How to improve PACAP efficiency for neuroprotection and neurorepair?

• Published in: Neuropeptides (Edinburgh) Vol. 65; p. 142
• Main Authors: Vaudry, David, Brifault, Coralie, Letourneau, Myriam, Vaudry, Hubert, Chatenet, David, Wurtz, Olivier, Fournier, Alain
• Format: Journal Article
• Language: English
• Published: London Elsevier Ltd 01.10.2017; Elsevier Science Ltd
• Subjects: Blood pressure; Brain; Dopamine receptors; Food intake; Inflammation; Movement disorders; Neurodegenerative diseases; Neuropeptides; Neuroprotection; PAC1 protein; Parkinson's disease; Pituitary adenylate cyclase-activating polypeptide; Proteins; Recovery of function; Side effects; Stem cells
• ISSN: 0143-4179; 1532-2785
• DOI: 10.1016/j.npep.2017.02.047

PACAP and its receptors are widely expressed in the brain and peripheral organs where they exert many biological functions. Nevertheless, it is assumed that the use of PACAP as a clinically efficient drug is limited by its poor metabolic stability.

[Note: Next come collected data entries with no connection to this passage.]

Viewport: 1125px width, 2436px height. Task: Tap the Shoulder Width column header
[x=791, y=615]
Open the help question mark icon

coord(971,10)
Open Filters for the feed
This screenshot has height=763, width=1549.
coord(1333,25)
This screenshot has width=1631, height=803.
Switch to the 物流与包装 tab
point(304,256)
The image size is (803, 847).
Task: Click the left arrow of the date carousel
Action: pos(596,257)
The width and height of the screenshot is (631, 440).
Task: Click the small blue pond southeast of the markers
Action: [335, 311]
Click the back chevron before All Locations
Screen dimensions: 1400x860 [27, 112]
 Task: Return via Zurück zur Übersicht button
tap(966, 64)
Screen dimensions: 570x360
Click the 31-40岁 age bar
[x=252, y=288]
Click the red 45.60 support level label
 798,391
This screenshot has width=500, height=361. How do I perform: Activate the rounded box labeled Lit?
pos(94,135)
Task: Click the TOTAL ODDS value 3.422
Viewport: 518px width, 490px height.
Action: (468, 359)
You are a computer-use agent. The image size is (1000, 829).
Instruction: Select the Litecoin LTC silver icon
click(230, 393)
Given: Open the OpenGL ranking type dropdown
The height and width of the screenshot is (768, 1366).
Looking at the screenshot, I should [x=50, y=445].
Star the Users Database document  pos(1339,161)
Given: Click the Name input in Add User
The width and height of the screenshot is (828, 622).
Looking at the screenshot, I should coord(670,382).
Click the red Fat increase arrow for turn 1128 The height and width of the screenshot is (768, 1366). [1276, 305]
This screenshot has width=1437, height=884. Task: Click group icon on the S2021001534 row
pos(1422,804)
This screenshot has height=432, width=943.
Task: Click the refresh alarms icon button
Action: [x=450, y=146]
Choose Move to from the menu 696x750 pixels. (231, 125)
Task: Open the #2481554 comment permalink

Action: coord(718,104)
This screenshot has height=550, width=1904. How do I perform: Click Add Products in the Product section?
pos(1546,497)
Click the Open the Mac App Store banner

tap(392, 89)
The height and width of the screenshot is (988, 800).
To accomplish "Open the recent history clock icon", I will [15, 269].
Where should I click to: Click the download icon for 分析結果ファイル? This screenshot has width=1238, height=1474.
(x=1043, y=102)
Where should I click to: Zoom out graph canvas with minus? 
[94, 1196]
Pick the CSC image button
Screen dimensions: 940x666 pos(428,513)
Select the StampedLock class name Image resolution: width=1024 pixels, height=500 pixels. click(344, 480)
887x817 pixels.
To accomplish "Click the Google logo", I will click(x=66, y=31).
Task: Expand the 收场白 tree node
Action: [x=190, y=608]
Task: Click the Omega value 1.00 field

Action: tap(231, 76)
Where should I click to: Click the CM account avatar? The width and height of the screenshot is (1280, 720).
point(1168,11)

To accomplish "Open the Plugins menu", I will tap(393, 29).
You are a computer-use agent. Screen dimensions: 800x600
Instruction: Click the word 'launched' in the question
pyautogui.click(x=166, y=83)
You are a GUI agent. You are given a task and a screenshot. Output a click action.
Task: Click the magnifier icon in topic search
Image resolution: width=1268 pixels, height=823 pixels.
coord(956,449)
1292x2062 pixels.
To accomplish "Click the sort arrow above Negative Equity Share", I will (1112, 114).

Thus stable PACAP analogs such as acetyl-[Ala15, Ala20]PACAP38-propylamide have been developed, which were more potent than PACAP to inhibit food intake but did not enhanced its neuroprotective effect. PACAP acts on 3 different receptors and when injected i.v., it can induce through PAC1 and VPAC2 cardiovascular side effects. Thus, we developed Ac-[Phe(pI)6, Nle17]PACAP(l-27), a PAC1/VPAC1 agonist, which in spite of its higher metabolic stability, produced lower effects than PACAP38 on mean arterial blood pressure when given intravenously at doses shown to protect efficiently dopaminergic neurons in a model of Parkinson's disease. Another possibility to avoid PACAP side effects is to deliver the peptide locally toward the lesion area as was done with stem cells producing PACAP. Such experiments revealed that delivery of PACAP in the vicinity of the infarct zone 3 days post stroke promotes fast, stable, and efficient functional recovery. Such effect was correlated with a modulation of the postischemic inflammatory response.